The Manhattan Project was the name for the United States program to develop an atomic bomb during the second world war. It was the largest scientific effort undertaken at that time. It involved thirty-seven laboratories throughout the country. One-hundred thousand people worked on this project. Some of these people include the Nobel prize-winning physicists Arthur Holly Compton, Enrico Fermi, Richard Feynman, Ernest Lawrence, and Harold Urey. In the following, I will briefly discuss what nuclear fission is, the origins of the project, the procedures, and what the resulting product was used for.
Nuclear fission is the splitting of heavy nuclei to release energy. Elements such as uranium and plutonium have heavy nuclei. To produce nuclear fission in a nuclear reactor, a bombarding particle, such as a neutron, and a target material, such as uranium 235, is required. The resulting split material is called fission fragments. The by-products of fission chain reactions are energy primarily in the form of heat, and radioactive waste.
The origin of the Manhattan Project is often traced to a letter from Albert Einstein to President Franklin D. Roosevelt. The letter warned Franklin about German efforts to build a nuclear weapon. Einstein advised Roosevelt to appoint a committee to try to create one before the Germans. He ordered the Office of Scientific Research and Development, a government agency, to investigate the possibility of creating an atomic weapon. In 1942, the Army Corps of Engineers was assigned the job of building facilities at which the research and testing would be done. This job was managed by the Corps of Engineers’ Manhattan District. That is where the Manhattan project got its name. Franklin appointed the Army’s chief engineer, Brig. Gen. Leslie R. Groves, as director.
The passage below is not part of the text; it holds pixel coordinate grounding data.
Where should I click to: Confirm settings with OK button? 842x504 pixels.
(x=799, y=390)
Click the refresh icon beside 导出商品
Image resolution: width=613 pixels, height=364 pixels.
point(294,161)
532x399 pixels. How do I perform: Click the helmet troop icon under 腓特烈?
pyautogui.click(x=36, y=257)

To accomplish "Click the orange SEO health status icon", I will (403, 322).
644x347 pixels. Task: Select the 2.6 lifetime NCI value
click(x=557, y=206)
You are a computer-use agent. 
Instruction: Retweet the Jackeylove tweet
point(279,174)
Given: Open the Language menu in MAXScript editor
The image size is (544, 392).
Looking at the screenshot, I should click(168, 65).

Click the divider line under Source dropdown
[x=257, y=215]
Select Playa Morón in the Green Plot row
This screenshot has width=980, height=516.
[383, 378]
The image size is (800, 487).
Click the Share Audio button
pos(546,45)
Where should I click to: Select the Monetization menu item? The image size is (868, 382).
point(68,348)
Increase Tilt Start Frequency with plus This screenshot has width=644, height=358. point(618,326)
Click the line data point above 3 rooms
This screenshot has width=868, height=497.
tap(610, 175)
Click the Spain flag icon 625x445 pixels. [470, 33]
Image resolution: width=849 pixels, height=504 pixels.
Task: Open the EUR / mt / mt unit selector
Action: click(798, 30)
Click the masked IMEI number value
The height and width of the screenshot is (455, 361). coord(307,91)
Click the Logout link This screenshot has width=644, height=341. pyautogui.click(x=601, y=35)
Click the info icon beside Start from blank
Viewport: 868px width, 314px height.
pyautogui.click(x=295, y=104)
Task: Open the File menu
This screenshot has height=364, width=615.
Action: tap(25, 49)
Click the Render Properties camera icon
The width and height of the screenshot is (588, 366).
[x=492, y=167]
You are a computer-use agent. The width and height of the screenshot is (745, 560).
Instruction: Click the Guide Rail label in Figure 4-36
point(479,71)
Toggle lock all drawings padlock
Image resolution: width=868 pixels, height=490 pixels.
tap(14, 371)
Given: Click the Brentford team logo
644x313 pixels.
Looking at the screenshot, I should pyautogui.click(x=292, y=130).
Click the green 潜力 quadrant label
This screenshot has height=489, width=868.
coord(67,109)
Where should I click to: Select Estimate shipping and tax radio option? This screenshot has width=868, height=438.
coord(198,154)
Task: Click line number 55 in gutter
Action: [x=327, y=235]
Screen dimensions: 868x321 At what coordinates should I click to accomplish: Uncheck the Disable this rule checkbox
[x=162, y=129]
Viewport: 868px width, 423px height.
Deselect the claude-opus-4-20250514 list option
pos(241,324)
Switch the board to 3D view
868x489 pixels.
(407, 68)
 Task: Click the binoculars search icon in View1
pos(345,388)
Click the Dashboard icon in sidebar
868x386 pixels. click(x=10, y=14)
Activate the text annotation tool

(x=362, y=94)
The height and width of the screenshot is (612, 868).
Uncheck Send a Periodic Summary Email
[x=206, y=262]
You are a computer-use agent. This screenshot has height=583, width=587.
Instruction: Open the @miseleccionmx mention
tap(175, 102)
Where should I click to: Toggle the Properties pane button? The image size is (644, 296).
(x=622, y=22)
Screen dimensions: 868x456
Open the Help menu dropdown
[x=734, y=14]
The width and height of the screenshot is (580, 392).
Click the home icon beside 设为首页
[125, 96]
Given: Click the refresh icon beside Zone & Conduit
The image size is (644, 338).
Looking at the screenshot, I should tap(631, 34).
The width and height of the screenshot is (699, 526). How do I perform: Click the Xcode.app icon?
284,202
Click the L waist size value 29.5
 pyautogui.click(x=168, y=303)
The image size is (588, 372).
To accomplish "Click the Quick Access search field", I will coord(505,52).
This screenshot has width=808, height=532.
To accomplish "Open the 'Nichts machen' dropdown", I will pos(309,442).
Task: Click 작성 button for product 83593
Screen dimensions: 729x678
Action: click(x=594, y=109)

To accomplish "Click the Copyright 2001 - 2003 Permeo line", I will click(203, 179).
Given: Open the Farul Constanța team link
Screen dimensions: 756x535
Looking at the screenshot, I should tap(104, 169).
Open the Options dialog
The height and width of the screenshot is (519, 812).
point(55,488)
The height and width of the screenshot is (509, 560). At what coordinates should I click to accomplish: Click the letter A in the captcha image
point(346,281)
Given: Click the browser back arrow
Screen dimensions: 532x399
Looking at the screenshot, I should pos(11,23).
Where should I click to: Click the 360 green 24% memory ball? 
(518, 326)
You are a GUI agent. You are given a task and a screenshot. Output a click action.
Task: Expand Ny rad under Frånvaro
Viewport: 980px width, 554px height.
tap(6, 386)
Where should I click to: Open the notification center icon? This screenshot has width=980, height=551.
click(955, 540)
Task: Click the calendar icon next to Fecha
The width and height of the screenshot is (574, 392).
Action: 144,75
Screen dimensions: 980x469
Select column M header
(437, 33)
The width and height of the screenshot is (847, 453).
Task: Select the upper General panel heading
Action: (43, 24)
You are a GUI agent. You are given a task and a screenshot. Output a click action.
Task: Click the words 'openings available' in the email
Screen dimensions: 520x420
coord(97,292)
The scientists working on the Project worked in isolation. Many of them did their research in different parts of the country, unaware of the larger project in which they were part of. One of these scientists, the physicist J. Robert Oppenheimer, became concerned that the scientists’ isolation from one another would jeopardize the project. Soon, he discussed with Groves the need for a central laboratory. Oppenheimer identified an isolated site at Los Alamos, New Mexico. When Groves approved the site, the Corps of Engineers began construction of a laboratory and compound in late 1942. After the Los Alamos Laboratory was completed, Groves appointed Oppenheimer to head the laboratory. The scientists at Los Alamos worked out the bomb s technology. Today, the Los Alamos Laboratory houses the nation s most top secret research on nuclear weapons. Elsewhere in the country, city-like industrial complexes worked to produce enough U-235, and plutonium to power the bomb. The largest of these complexes were the Clinton Engineer Works (CEW) at Oak Ridge, Tenn., and the Hanford Engineer Works (HEW) on the Columbia River in Washington.
In 1945 Roosevelt died and Harry S. Truman became president. During the spring and summer of that year, the United States proposed an invasion of Japan. Some military experts predicted that United States casualties from the attack could reach between five hundred thousand and one million. The Truman Administration and military leaders knew that the Manhattan Project scientists expected to have a weapon ready to test by July so they turned down the previous idea. On July 16, the scientists conducted the first test of the atomic bomb at Alamogordo, New Mexico. The blast given off was equivalent to the force of about forty-thousand pounds of dynamite. The bomb was two-thousand times greater than the most powerful bomb in existence at the time. After learning of the success at Alamogordo, Truman, who was anxious to avoid an invasion of Japan, wanted to bring the war to a decisive end, and to intimidate the Soviet Union. He decided that the United States would use an atomic bomb on Japan. On July 26, Truman and other Allied leaders proposed the Potsdam Declaration, threatening “complete and utter destruction” of Japan if it did not surrender right away. Days later, Japan declared that it would continue the war. On August 6, under Truman’s orders, the United States dropped an atomic bomb fueled by uranium, nicknamed Little Boy , on Hiroshima. Three days later the Fat Man plutonium bomb was dropped on Nagasaki. On August 10, Japan announced its intention to surrender. Japan formally surrendered on September 2.
The Manhattan Project was cornerstone of nuclear energy. It was also the most advanced scientific movement at the time. Many scientists put their full effort into producing the world s most powerful weapon for that period. Not only did they just create a weapon of mass destruction, these dedicated scientists helped fuel the further research on nuclear energy.